*** RECORDS SUPPLIED ***

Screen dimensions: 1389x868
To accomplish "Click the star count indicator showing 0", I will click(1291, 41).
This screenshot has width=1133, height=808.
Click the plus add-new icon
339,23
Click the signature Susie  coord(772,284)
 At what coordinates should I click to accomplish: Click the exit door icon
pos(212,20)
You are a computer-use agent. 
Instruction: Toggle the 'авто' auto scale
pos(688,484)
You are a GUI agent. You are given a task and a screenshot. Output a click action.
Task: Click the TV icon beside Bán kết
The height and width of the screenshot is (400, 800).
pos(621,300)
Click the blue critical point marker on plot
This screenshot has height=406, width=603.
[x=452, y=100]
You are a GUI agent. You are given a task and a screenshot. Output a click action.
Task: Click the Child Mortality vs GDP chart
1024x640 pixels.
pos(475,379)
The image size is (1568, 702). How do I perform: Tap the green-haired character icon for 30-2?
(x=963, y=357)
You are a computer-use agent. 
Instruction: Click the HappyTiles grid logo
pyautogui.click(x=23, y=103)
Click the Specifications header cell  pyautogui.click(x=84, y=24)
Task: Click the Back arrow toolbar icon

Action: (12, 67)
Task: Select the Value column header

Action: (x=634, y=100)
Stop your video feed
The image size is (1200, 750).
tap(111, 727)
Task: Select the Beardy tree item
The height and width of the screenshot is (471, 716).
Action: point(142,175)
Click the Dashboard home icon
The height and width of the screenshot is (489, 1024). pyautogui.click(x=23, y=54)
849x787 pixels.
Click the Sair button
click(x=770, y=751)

***

Transcribe, exactly as written, all lines of the entries above from the first to the one containing "Stop your video feed", and no more.

* _ANSWER BOX_
Screen dimensions: 1389x868
To accomplish "Click the star count indicator showing 0", I will click(1291, 41).
This screenshot has width=1133, height=808.
Click the plus add-new icon
339,23
Click the signature Susie  coord(772,284)
 At what coordinates should I click to accomplish: Click the exit door icon
pos(212,20)
You are a computer-use agent. 
Instruction: Toggle the 'авто' auto scale
pos(688,484)
You are a GUI agent. You are given a task and a screenshot. Output a click action.
Task: Click the TV icon beside Bán kết
The height and width of the screenshot is (400, 800).
pos(621,300)
Click the blue critical point marker on plot
This screenshot has height=406, width=603.
[x=452, y=100]
You are a GUI agent. You are given a task and a screenshot. Output a click action.
Task: Click the Child Mortality vs GDP chart
1024x640 pixels.
pos(475,379)
The image size is (1568, 702). How do I perform: Tap the green-haired character icon for 30-2?
(x=963, y=357)
You are a computer-use agent. 
Instruction: Click the HappyTiles grid logo
pyautogui.click(x=23, y=103)
Click the Specifications header cell  pyautogui.click(x=84, y=24)
Task: Click the Back arrow toolbar icon

Action: (12, 67)
Task: Select the Value column header

Action: (x=634, y=100)
Stop your video feed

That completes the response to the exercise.